About this task
Take the entries below and print, exactly, the stretch from the line containing "France is the" through the line containing "There’s no right way to sauna (71, 2156)", both included.

(The data)

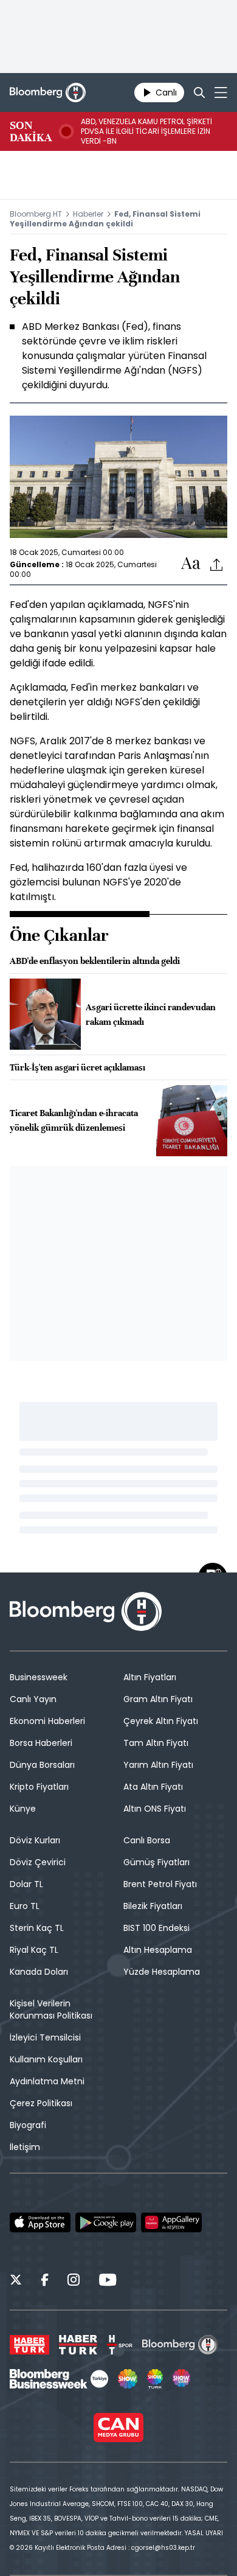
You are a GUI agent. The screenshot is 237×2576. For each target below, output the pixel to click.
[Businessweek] (59, 2378)
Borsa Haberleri (41, 1743)
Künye (23, 1809)
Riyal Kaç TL (34, 1950)
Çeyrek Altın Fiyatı (160, 1721)
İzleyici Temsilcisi (45, 2037)
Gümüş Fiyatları (156, 1862)
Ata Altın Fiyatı (153, 1787)
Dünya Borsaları (42, 1765)
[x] (16, 2281)
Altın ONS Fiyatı (154, 1809)
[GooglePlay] (105, 2222)
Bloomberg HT (36, 214)
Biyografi (28, 2125)
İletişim (25, 2147)
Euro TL (25, 1906)
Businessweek (38, 1677)
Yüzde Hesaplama (161, 1972)
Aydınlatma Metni (47, 2081)
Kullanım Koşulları (46, 2059)
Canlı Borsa (146, 1840)
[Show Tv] (127, 2378)
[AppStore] (40, 2222)
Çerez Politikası (41, 2103)
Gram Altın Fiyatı (158, 1699)
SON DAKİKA (31, 131)
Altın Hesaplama (157, 1950)
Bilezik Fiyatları (152, 1906)
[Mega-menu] (221, 92)
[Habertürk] (29, 2344)
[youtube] (107, 2281)
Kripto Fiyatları (39, 1787)
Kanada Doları (39, 1972)
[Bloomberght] (48, 92)
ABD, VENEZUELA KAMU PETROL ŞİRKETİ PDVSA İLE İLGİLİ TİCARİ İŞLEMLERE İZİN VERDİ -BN (146, 131)
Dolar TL (26, 1884)
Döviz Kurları (35, 1840)
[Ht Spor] (119, 2344)
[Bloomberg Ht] (180, 2344)
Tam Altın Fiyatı (155, 1743)
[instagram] (73, 2281)
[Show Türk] (155, 2378)
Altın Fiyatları (149, 1677)
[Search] (199, 92)
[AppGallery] (171, 2222)
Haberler (88, 214)
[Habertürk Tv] (78, 2344)
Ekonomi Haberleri (47, 1721)
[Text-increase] (191, 563)
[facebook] (44, 2281)
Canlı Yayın (33, 1699)
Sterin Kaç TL (37, 1928)
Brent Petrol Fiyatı (160, 1884)
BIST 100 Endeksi (156, 1928)
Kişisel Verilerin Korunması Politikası (51, 2009)
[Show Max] (182, 2378)
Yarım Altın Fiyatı (158, 1765)
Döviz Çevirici (38, 1862)
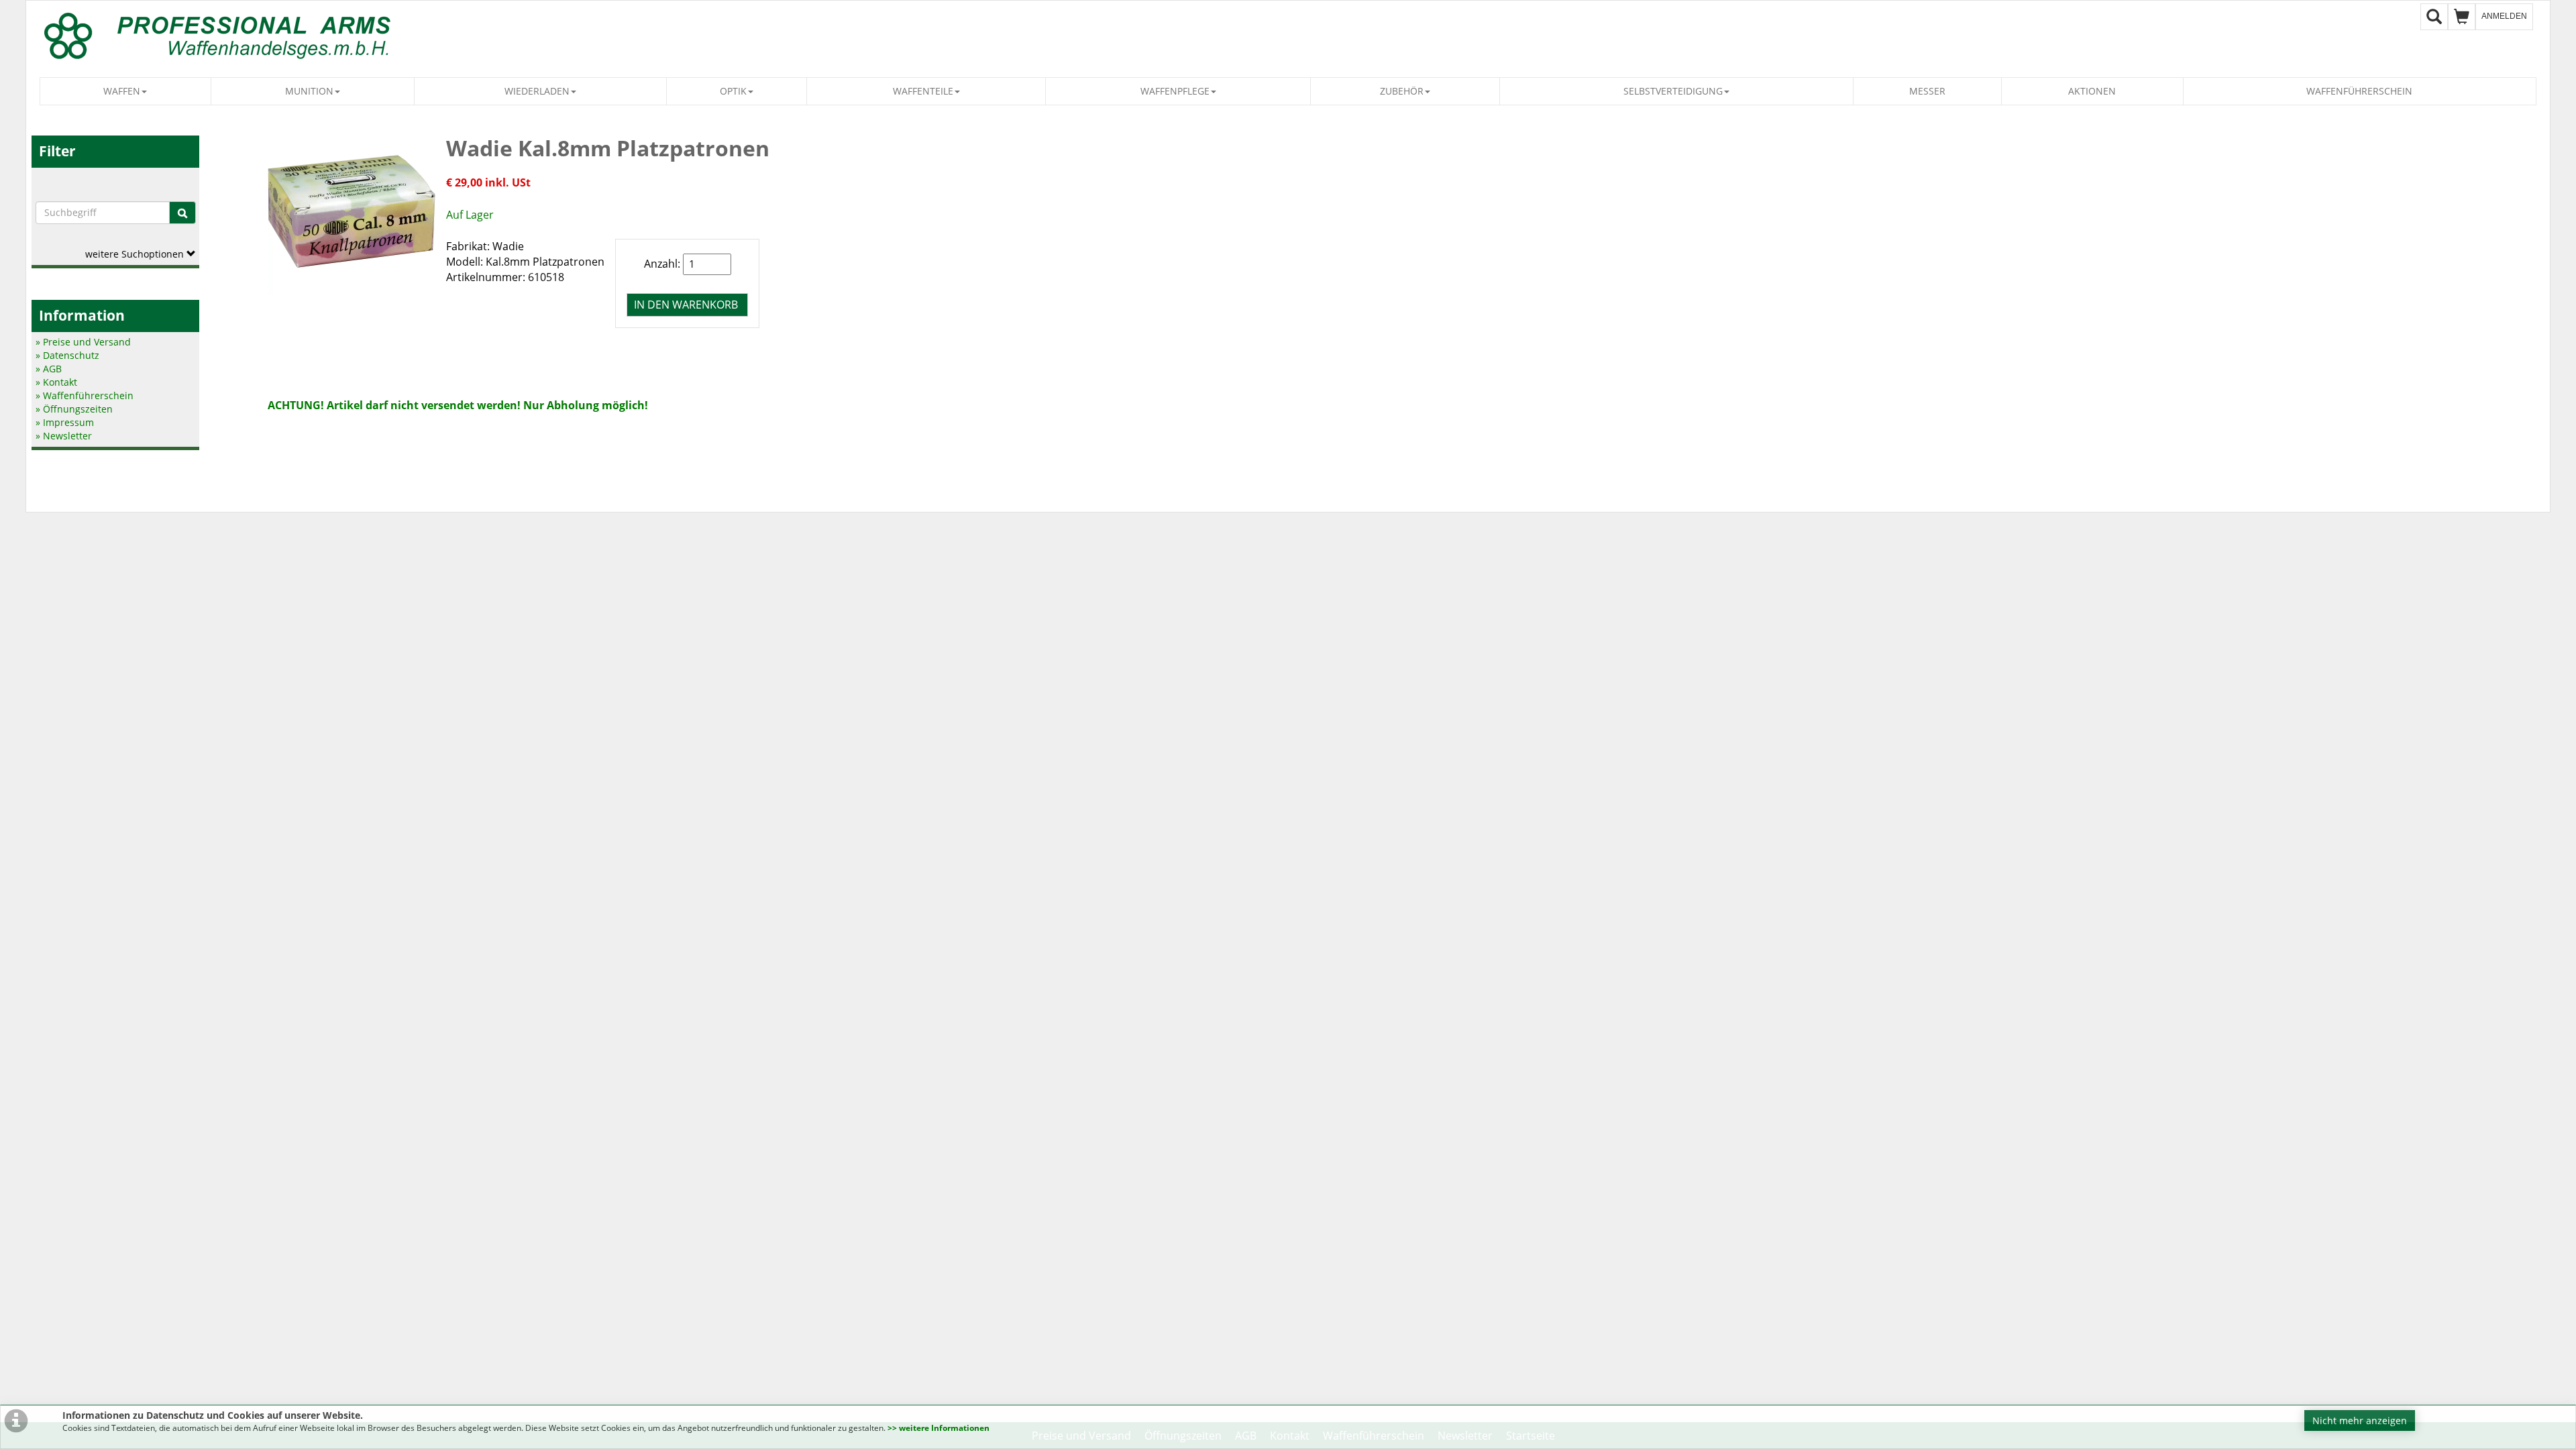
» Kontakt (56, 382)
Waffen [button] (121, 91)
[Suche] (182, 212)
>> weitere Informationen (938, 1428)
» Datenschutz (67, 355)
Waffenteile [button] (923, 91)
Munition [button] (309, 91)
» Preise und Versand (83, 341)
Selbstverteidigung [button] (1673, 91)
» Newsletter (64, 435)
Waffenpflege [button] (1175, 91)
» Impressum (65, 422)
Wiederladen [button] (537, 91)
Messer (1927, 91)
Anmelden (2504, 16)
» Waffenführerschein (84, 395)
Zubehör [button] (1402, 91)
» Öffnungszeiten (74, 408)
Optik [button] (733, 91)
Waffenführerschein (2359, 91)
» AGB (49, 368)
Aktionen (2092, 91)
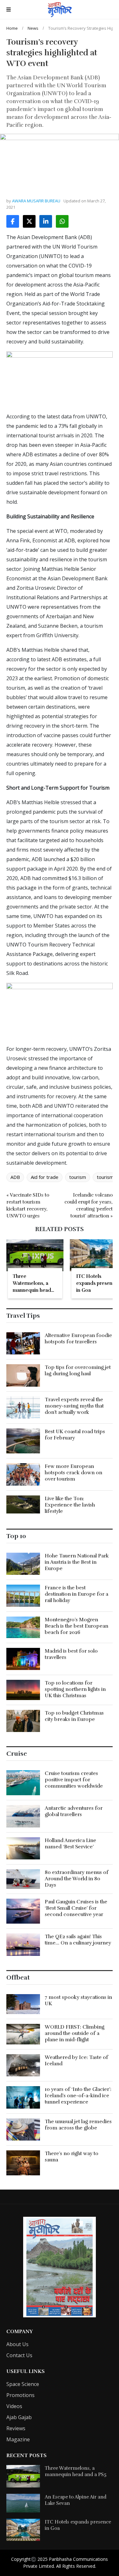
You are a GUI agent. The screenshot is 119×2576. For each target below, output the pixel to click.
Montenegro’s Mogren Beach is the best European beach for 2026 (76, 1626)
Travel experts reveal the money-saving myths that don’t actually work (74, 1405)
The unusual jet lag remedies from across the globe (78, 2124)
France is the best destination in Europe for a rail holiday (76, 1594)
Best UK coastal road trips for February (75, 1434)
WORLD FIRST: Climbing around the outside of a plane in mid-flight (74, 2033)
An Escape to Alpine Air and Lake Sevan (75, 2500)
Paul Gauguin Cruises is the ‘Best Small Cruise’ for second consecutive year (76, 1908)
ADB (15, 1177)
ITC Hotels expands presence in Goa (78, 2525)
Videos (14, 2406)
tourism (77, 1177)
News (33, 28)
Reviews (15, 2428)
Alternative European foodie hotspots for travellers (78, 1338)
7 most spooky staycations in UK (78, 2000)
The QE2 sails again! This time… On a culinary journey (78, 1939)
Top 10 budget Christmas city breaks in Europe (74, 1716)
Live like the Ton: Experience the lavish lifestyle (70, 1504)
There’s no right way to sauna (71, 2156)
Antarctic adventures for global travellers (73, 1811)
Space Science (22, 2384)
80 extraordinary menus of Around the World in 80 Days (77, 1878)
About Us (17, 2344)
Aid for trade (44, 1177)
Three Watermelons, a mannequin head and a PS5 (75, 2471)
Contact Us (19, 2355)
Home (12, 28)
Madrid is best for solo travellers (71, 1654)
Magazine (18, 2439)
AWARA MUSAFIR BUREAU (36, 201)
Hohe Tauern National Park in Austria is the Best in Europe (77, 1562)
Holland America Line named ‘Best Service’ (70, 1843)
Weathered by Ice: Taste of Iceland (76, 2060)
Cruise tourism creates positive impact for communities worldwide (74, 1779)
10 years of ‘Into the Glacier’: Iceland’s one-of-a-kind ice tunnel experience (78, 2095)
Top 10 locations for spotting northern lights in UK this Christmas (75, 1689)
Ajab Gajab (19, 2417)
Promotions (20, 2395)
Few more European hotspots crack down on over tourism (73, 1472)
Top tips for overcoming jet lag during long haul (78, 1370)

(End The data)

Answer to this task
France is the best destination in Europe for a rail holiday (76, 1594)
Best UK coastal road trips for February (75, 1434)
WORLD FIRST: Climbing around the outside of a plane in mid-flight (74, 2033)
An Escape to Alpine Air and Lake Sevan (75, 2500)
Paul Gauguin Cruises is the ‘Best Small Cruise’ for second consecutive year (76, 1908)
ADB (15, 1177)
ITC Hotels expands presence in Goa (78, 2525)
Videos (14, 2406)
tourism (77, 1177)
News (33, 28)
Reviews (15, 2428)
Alternative European foodie hotspots for travellers (78, 1338)
7 most spooky staycations in UK (78, 2000)
The QE2 sails again! This time… On a culinary journey (78, 1939)
Top 10 budget Christmas city breaks in Europe (74, 1716)
Live like the Ton: Experience the lavish lifestyle (70, 1504)
There’s no right way to sauna (71, 2156)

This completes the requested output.